▸ Exercise details
Below this line is a set of entries; quote exactly the lines from the line that contains "February 2023 (1209, 725)" to the line that contains "FAQs (16, 2011)", both lines included.

_ _ _ _

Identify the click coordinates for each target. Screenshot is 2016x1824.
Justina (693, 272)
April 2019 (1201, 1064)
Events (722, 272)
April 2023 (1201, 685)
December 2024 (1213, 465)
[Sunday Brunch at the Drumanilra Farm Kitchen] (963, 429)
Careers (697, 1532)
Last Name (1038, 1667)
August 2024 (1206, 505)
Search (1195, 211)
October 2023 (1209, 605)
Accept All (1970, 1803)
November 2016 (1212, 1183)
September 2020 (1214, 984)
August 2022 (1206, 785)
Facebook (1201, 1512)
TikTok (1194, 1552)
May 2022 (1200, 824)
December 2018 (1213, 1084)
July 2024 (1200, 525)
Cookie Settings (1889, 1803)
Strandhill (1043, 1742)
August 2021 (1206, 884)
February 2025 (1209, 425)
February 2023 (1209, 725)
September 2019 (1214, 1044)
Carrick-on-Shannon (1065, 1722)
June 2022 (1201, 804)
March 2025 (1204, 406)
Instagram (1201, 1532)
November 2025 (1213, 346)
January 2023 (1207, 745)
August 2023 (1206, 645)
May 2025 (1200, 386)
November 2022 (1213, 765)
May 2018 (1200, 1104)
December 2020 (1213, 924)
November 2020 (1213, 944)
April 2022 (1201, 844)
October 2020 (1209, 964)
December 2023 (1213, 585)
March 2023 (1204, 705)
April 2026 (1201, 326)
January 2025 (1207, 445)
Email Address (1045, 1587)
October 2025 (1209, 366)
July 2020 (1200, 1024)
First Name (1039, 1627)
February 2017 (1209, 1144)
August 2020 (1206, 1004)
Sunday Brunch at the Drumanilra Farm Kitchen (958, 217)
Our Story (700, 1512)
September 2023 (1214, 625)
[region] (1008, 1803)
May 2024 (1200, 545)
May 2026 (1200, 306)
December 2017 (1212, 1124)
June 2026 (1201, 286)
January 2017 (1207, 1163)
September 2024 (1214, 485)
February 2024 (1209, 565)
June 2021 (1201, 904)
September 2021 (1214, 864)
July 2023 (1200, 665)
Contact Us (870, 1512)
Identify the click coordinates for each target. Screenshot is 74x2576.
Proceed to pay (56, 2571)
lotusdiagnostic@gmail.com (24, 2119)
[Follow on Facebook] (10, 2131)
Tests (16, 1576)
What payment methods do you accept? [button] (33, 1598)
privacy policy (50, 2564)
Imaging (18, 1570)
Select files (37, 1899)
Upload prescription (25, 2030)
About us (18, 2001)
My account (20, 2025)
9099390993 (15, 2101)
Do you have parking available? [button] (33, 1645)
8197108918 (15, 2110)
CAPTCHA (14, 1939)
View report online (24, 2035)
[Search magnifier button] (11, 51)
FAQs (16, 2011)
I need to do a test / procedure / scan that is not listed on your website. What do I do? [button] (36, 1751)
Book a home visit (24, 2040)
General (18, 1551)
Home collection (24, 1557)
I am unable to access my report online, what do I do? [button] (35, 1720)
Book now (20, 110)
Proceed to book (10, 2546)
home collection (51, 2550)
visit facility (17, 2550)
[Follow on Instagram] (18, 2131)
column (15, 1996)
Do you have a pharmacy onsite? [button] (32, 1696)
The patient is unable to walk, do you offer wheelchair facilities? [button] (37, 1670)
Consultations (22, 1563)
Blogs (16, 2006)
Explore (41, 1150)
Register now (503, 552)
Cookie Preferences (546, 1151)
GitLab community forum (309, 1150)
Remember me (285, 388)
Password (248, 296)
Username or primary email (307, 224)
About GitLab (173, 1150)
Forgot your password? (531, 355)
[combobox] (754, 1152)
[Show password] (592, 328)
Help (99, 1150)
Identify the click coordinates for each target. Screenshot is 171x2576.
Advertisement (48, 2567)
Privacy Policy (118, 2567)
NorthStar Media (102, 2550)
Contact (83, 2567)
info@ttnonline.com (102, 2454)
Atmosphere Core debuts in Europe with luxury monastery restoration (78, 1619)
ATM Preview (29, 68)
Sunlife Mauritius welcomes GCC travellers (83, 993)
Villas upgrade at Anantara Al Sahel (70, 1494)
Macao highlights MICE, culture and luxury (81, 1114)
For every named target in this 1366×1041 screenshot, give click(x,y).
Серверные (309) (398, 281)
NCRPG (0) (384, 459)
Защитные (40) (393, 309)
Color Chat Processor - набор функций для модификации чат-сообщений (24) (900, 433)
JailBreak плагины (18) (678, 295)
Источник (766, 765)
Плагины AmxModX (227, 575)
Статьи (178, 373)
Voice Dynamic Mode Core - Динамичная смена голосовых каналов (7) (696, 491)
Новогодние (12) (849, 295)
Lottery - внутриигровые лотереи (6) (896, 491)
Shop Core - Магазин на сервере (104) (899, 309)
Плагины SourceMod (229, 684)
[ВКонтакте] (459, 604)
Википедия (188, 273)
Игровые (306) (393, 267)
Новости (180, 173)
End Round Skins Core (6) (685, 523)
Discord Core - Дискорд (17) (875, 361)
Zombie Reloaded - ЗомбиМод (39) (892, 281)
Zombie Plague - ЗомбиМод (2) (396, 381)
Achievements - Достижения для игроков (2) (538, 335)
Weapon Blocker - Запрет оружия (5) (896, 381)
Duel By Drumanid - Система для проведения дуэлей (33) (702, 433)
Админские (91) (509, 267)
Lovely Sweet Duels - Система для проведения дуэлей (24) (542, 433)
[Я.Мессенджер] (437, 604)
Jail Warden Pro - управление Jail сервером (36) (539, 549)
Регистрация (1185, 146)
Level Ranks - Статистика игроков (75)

_ _ _ _

▸ Expected answer
February 2023 (1209, 725)
September 2019 (1214, 1044)
Carrick-on-Shannon (1065, 1722)
June 2022 (1201, 804)
March 2025 (1204, 406)
Instagram (1201, 1532)
November 2025 (1213, 346)
January 2023 (1207, 745)
August 2023 (1206, 645)
May 2025 (1200, 386)
November 2022 (1213, 765)
May 2018 (1200, 1104)
December 2020 (1213, 924)
November 2020 (1213, 944)
April 2022 (1201, 844)
October 2020 (1209, 964)
December 2023 (1213, 585)
March 2023 (1204, 705)
April 2026 (1201, 326)
January 2025 (1207, 445)
Email Address (1045, 1587)
October 2025 (1209, 366)
July 2020 (1200, 1024)
First Name (1039, 1627)
February 2017 (1209, 1144)
August 2020 (1206, 1004)
Sunday Brunch at the Drumanilra Farm Kitchen (958, 217)
Our Story (700, 1512)
September 2023 (1214, 625)
[region] (1008, 1803)
May 2024 (1200, 545)
May 2026 (1200, 306)
December 2017 (1212, 1124)
June 2026 (1201, 286)
January 2017 (1207, 1163)
September 2024 (1214, 485)
February 2024 (1209, 565)
June 2021 (1201, 904)
September 2021 (1214, 864)
July 2023 (1200, 665)
Contact Us (870, 1512)
Identify the click coordinates for each target. Screenshot is 74x2576.
Proceed to pay (56, 2571)
lotusdiagnostic@gmail.com (24, 2119)
[Follow on Facebook] (10, 2131)
Tests (16, 1576)
What payment methods do you accept? [button] (33, 1598)
privacy policy (50, 2564)
Imaging (18, 1570)
Select files (37, 1899)
Upload prescription (25, 2030)
About us (18, 2001)
My account (20, 2025)
9099390993 (15, 2101)
Do you have parking available? [button] (33, 1645)
8197108918 (15, 2110)
CAPTCHA (14, 1939)
View report online (24, 2035)
[Search magnifier button] (11, 51)
FAQs (16, 2011)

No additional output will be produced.